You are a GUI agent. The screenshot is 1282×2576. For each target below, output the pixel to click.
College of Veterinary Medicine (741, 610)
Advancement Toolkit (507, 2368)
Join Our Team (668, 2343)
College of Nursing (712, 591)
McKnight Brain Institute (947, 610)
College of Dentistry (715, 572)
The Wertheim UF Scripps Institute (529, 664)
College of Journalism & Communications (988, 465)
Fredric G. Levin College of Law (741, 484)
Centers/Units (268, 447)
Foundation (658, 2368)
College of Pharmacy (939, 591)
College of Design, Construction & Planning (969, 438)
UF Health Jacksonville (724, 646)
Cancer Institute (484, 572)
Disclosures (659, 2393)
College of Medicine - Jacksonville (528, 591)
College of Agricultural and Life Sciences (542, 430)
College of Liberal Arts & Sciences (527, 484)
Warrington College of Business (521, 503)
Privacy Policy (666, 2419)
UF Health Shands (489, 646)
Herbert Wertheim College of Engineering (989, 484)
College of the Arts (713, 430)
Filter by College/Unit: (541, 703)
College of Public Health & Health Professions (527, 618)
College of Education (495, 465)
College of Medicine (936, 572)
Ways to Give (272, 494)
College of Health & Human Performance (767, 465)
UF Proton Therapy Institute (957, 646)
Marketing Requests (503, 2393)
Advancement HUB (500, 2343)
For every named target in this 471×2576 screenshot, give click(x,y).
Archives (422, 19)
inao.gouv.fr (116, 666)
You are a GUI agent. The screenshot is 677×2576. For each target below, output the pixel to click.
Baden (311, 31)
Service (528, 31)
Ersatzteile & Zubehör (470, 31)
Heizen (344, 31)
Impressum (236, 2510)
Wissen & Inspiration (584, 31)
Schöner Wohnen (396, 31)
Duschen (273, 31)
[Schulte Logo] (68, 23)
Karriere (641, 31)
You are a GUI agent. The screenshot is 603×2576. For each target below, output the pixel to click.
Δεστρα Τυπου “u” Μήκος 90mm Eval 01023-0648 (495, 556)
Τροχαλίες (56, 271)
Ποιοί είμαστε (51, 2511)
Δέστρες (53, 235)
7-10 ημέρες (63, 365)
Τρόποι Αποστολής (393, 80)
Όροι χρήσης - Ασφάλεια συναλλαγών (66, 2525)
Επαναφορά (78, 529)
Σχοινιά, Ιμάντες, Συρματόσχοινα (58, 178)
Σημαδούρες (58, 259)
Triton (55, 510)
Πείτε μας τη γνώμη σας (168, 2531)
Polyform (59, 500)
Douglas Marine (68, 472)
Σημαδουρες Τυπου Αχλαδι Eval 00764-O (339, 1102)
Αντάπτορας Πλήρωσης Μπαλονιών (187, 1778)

◆ ◆ ◆ ◆ ◆

#### Directions for this task
The answer must consist of each line from the entries that contains the string "Advancement".

#### Solution to this exercise
Advancement Toolkit (507, 2368)
Advancement HUB (500, 2343)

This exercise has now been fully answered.